Commissioned by the Healthcare Quality Improvement Partnership (HQIP), the study is the most up-to-date and comprehensive of its kind, bringing together existing data in England and Wales from 2006 to 2010. However, the editor of the report, Professor Joan Morris, from the Wolfson Institute of Preventive Medicine, part of Queen Mary, University of London, said: "We remain concerned that data for substantial parts of the country, including London, are not currently monitored, meaning large regional increases in congenital anomalies could go unnoticed and their causes not investigated. Currently there are no registers in London, the South East, the North West and East Anglia."
With formal responsibility for national surveillance of congenital anomalies likely to be met under the single national authority of Public Health England (PHE), there is an opportunity to expand the current system to provide national coverage. Professor Elizabeth Draper from the University of Leicester, who is Chair of BINOCAR, commented: "This important report again highlights the value of the existing regional registers. We are grateful for the ongoing support from HQIP to help maintain existing surveillance arrangements, and we will continue to work closely with them and PHE to implement full national coverage in the near future."
The number and types of congenital anomalies have been monitored since the thalidomide epidemic in the 1960s. Since the 1980s, regional registers have been established in some parts of the country to actively collect data from hospital, laboratories and health records. In the intervening years, lack of strategic funding coupled with a lack of support at national level has led to the closure of the national system and some of the regional registers. The creation of a stable system of funding for an entire surveillance network would make it possible to fulfil the potential that the existing registers offer for public health, service planning, clinical audit, outcomes monitoring, research and other purposes.

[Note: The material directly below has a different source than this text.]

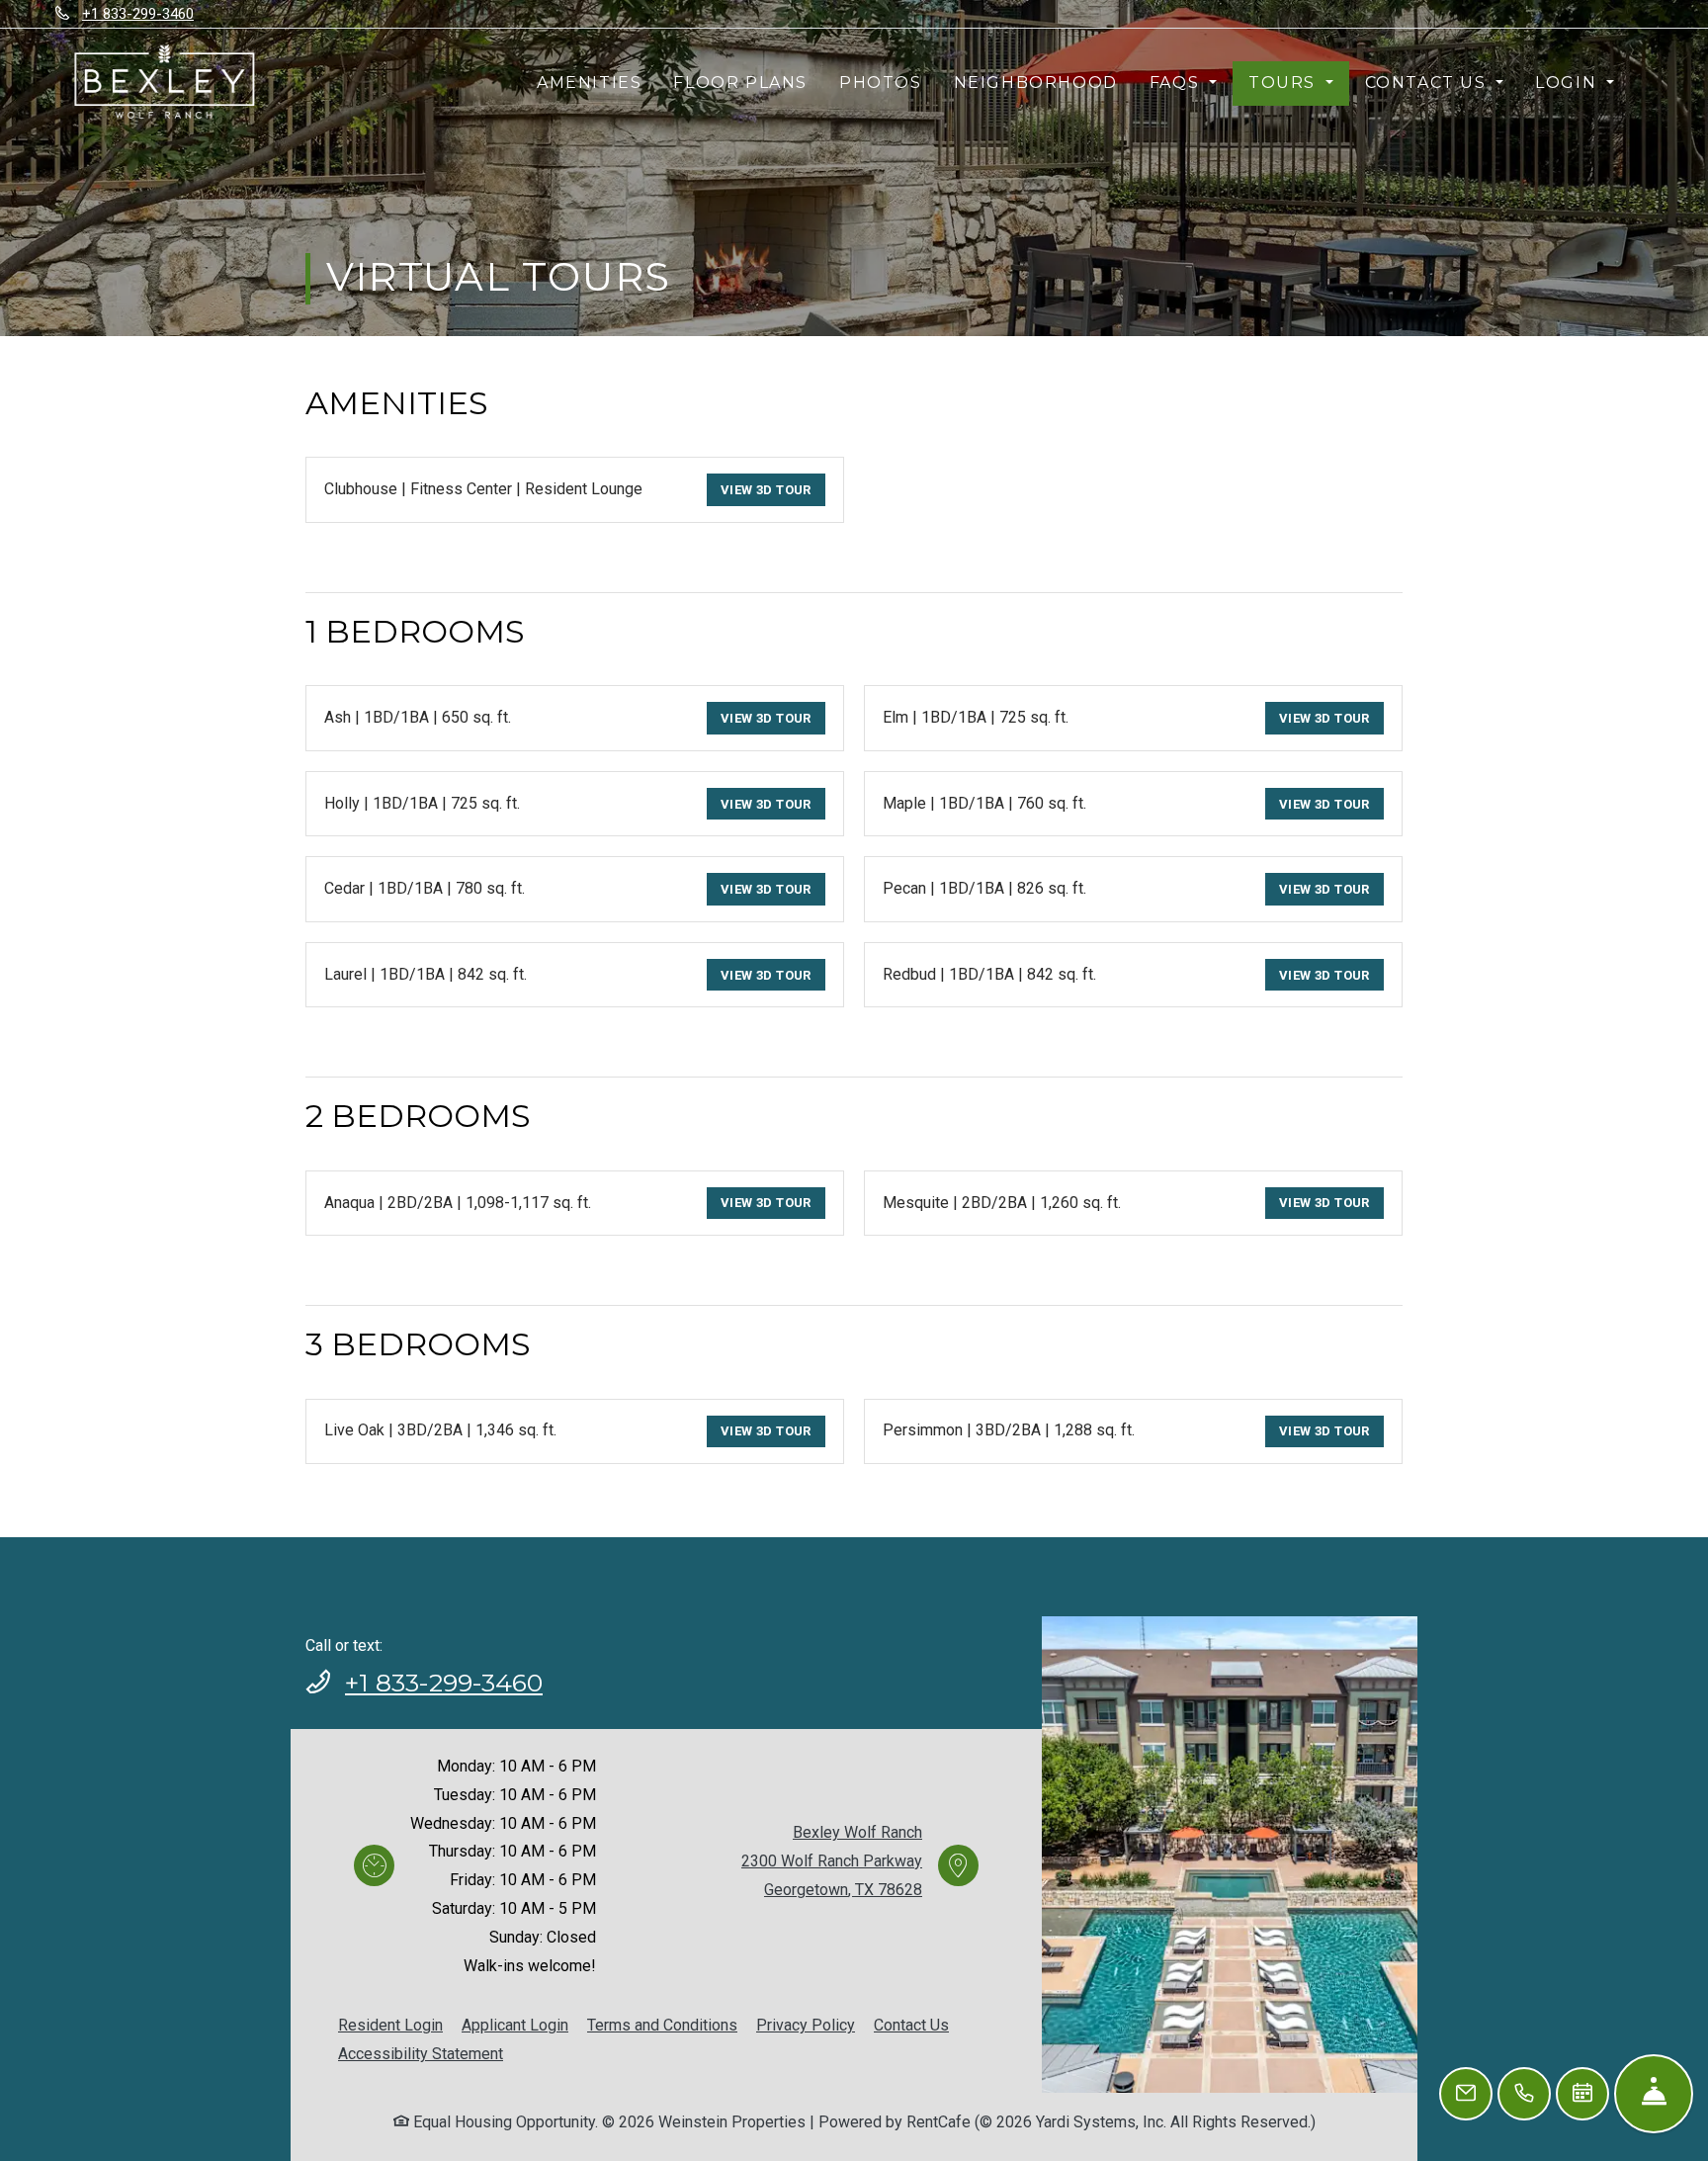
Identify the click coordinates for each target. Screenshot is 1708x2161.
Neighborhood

The main findings from today's report are:
- 2.2% of babies had a congenital anomaly in England and Wales in 2010.
- The prevalence of congenital anomalies in England and Wales was consistent with those in other European registers.
- The researchers estimate that there were at least 16,000 babies born with congenital anomalies in England and Wales in 2010.
- The most common anomalies were congenital heart defects, which affected at least five in 1,000 births. Some cases required major operations and around seven per cent of babies born with a heart anomaly died before the age of one.
- Neural tube defects, such as spina bifida, affected one in 1,000 babies; many of these may have been prevented by women taking folic acid supplements before becoming pregnant as well as in early pregnancy.
- Gastroschisis - an anomaly where the intestines develop outside the abdomen - affected one in 1,000 babies. Regional monitoring has shown that this condition has become more common in some areas including Wales and that babies born to younger mothers were at greater risk. Gastroschisis was more likely in England and Wales than in other European registers.
- Over half of all major congenital anomalies were detected during pregnancy.
- Mothers who were between 25 and 29 years of age had the lowest prevalence for all anomalies. The prevalence was higher in the under-20 age group and considerably higher in the 40 and over age group.